Violations du droit international humanitaire

Aucun réel progrès n’a été réalisé en matière d’enquête sur les crimes de guerre et autres violations du droit international humanitaire commis pendant et juste après le conflit avec l’Azerbaïdjan en 2020, et aucun responsable présumé n’a été traduit en justice. Le Parlement a voté le 3 octobre en faveur de la ratification du Statut de Rome de la CPI.
Les mines terrestres placées les années précédentes par les forces arméniennes en Azerbaïdjan, sur le territoire du Haut-Karabakh et aux alentours, constituaient toujours une menace mortelle et empêchaient le retour en toute sécurité des personnes déplacées. Selon les services de déminage azerbaïdjanais, en août, 303 personnes, dont des civil·e·s, avaient été tuées ou blessées par l’explosion de mines terrestres depuis la guerre de 2020. La presse azerbaïdjanaise a indiqué en juillet que les cartes des champs de mines fournies par l’Arménie n’étaient fiables qu’à 25 % et qu’il manquait la localisation de quelque 600 000 mines.
Droits des personnes réfugiées ou migrantes
Plus de 100 000 personnes, soit la quasi-totalité de la population arménienne du Haut-Karabakh, sont arrivées en Arménie en l’espace de quelques jours, en septembre et en octobre. Les autorités arméniennes ont répondu dans une large mesure aux besoins immédiats de cette vague soudaine de réfugié·e·s. La mise en place de solutions durables et l’accès à un logement décent, à des revenus suffisants et à l’emploi restaient cependant des sources de préoccupation.

Droit à un procès équitable

Plusieurs avocats ont signalé avoir été victimes, dans le cadre de l’exercice de leur profession, de harcèlement et de mauvais traitements lors de visites à leurs clients dans des centres de détention gérés par la police.
Deux d’entre eux, Marzpet Avagian et Emanuel Ananian, ont déclaré avoir été agressés le 9 février par plusieurs policiers des services centraux d’Erevan, qui les auraient injuriés et frappés à coups de pied et de poing. Ces deux hommes affirment avoir été pris à partie alors qu’ils défendaient les droits de leurs clients, qui étaient mineurs et qui avaient eux aussi été victimes d’actes de torture et d’autres mauvais traitements aux mains de ces mêmes policiers.
Droits des lesbiennes, des gays et des personnes bisexuelles, transgenres ou intersexes
La discrimination contre les personnes LGBTI et les préjugés liés à la sexualité, réelle ou supposée, restaient très répandus dans la société arménienne.
Dans son rapport de mars sur l’Arménie, l’ECRI a constaté que les personnes LGBTI faisaient toujours l’objet de discrimination, de marginalisation, d’agressions et de brimades.
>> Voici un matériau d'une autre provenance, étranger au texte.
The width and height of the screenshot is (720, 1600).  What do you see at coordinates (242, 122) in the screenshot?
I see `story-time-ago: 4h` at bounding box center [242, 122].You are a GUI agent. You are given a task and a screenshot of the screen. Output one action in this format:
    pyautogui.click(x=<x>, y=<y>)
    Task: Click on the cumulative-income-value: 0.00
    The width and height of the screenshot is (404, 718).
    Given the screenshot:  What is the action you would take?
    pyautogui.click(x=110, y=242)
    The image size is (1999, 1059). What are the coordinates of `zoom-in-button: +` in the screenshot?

Elle a recommandé d’inscrire rapidement dans la loi des dispositions sanctionnant la discrimination pour tous les motifs, y compris l’orientation sexuelle et l’identité de genre. Elle a demandé en outre que les relations entre personnes de même sexe cessent d’être considérées comme relevant de troubles mentaux et que les autres formes de discours homophobe soient combattues.

Droit à un environnement sain

Les autorités ont annoncé en février que la production allait reprendre à la mine d’or d’Almusar, en dépit des inquiétudes toujours vives concernant d’éventuels dommages environnementaux. Les militant·e·s opposés au projet étaient toujours harcelés. Ils faisaient notamment l’objet de poursuites judiciaires leur réclamant des indemnisations financières abusives pour les soi-disant dommages causés par leur discours écologiste.

Peine de mort

L’Arménie a ratifié en octobre le Protocole no 13 à la Convention européenne des droits de l’homme, actant ainsi l’abolition de la peine capitale en toutes circonstances, y compris pour les crimes commis en temps de guerre et de menace de guerre imminente.